À force de couper les budgets de la recherche, « on commence à toucher à l’os », résume Didier Gori, ingénieur chimiste au Centre national de la recherche scientifique (CNRS). Comme une cinquantaine de personnels, il s’est mobilisé contre l’austérité budgétaire imposée par la direction de cet organisme public. Nouveau défi pour les directeurs de laboratoire : les recrutements et le renouvellement de 70 % des agents sous contrats à durée déterminée (CDD) sont gelés jusqu’au mois d’octobre. Cette nouvelle contrainte leur a été annoncée par la direction le 8 juin, par courrier.

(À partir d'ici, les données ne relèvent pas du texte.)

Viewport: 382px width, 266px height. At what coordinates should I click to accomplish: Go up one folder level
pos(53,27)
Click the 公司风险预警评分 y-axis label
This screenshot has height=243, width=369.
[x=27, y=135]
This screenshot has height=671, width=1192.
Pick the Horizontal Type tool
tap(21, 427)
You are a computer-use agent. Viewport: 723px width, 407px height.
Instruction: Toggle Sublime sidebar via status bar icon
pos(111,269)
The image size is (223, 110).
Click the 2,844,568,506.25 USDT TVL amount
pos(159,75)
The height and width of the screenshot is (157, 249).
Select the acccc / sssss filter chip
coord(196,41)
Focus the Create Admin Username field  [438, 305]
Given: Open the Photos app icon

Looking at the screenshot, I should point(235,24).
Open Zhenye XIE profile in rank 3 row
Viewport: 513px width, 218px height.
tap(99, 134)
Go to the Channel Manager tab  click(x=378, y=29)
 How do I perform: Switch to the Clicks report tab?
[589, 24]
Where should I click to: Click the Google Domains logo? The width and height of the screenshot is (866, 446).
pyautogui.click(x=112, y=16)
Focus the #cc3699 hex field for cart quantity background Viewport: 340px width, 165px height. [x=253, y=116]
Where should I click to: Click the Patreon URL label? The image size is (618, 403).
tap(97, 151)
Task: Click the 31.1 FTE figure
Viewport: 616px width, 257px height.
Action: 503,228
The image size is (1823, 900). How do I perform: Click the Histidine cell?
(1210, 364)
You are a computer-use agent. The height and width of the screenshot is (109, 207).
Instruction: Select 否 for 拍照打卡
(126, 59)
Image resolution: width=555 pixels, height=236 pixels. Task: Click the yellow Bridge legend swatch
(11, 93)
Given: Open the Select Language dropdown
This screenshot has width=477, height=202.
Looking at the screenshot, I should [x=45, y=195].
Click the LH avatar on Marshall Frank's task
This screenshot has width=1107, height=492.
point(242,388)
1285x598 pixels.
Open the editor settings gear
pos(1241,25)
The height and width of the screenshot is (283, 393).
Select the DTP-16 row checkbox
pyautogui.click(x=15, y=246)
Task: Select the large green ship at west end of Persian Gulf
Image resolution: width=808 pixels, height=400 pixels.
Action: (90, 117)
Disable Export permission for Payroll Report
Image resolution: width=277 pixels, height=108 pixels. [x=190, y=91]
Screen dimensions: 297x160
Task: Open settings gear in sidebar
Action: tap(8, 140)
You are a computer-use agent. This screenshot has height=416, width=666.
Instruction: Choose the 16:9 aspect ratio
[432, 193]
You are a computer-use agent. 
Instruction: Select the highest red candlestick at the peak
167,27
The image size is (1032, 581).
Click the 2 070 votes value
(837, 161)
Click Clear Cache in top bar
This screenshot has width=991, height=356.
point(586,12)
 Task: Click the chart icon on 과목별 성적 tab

« Le nombre de fonctionnaires a déjà été réduit : sans CDD, nous allons manquer de bras et de cerveaux pour faire avancer les projets », prédit Lionel Bertaux, ingénieur technicien. La précarisation grandissant, 30 à 40 % des effectifs sont en effet des contractuels. Certains processus de recrutements engagés sur la base des financements initialement prévus ont dû être stoppés. Plus de 500 millions d’euros de charges obligatoires ne sont pas compensés par l’État depuis octobre 2024, se justifiait la direction du CNRS dans une autre lettre, en mars.